Your answer should hold the data exactly as given, minus any picture.

*** Begin section ***

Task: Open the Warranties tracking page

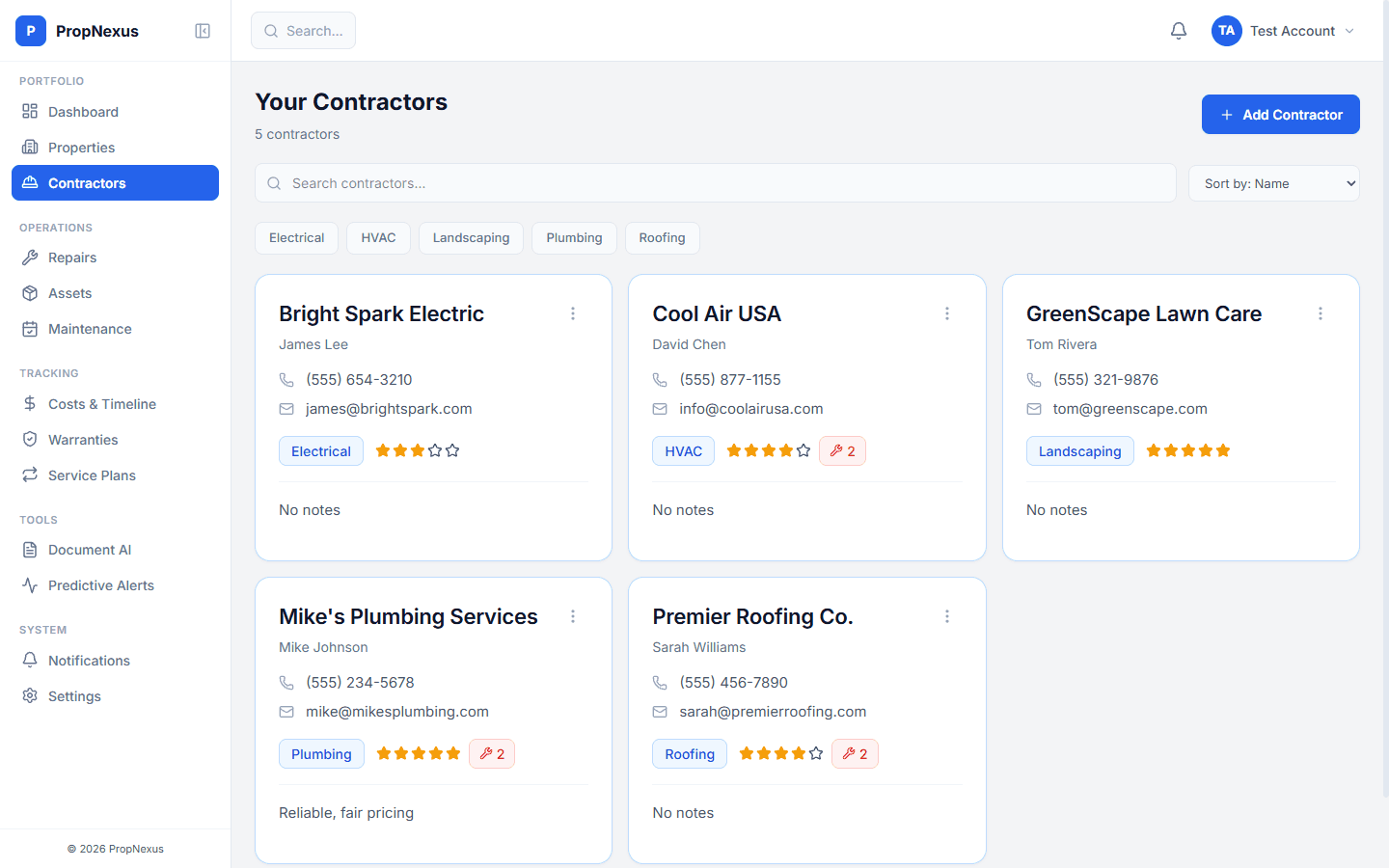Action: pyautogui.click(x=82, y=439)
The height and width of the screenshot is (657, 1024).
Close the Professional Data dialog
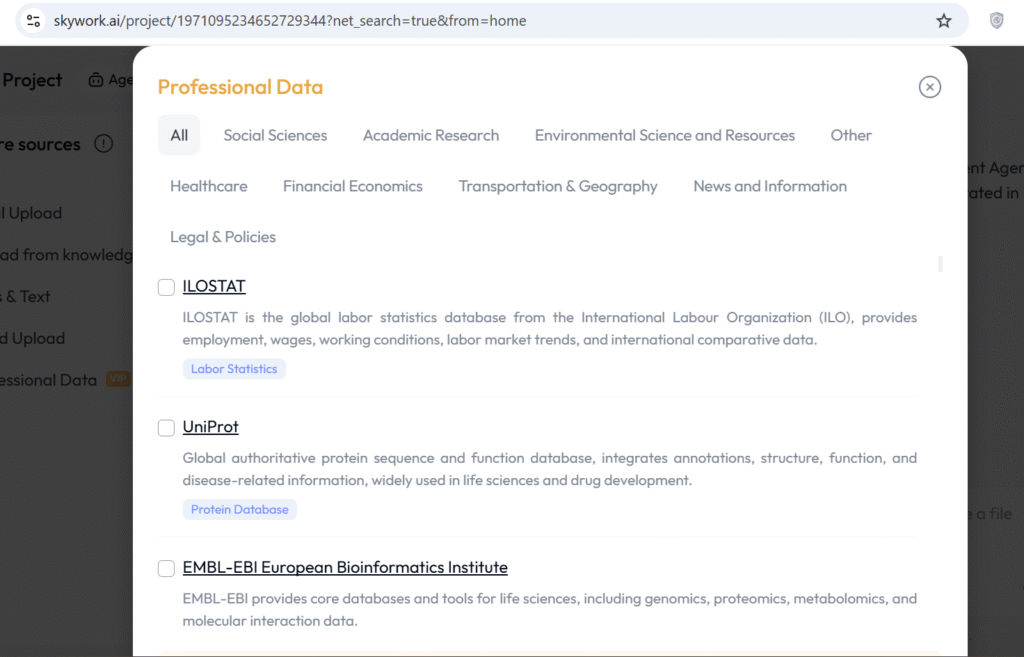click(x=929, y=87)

*** End section ***

# [OUTPUT]
Task: Open the Warranties tracking page

Action: pyautogui.click(x=82, y=439)
The height and width of the screenshot is (657, 1024).
Close the Professional Data dialog
click(x=929, y=87)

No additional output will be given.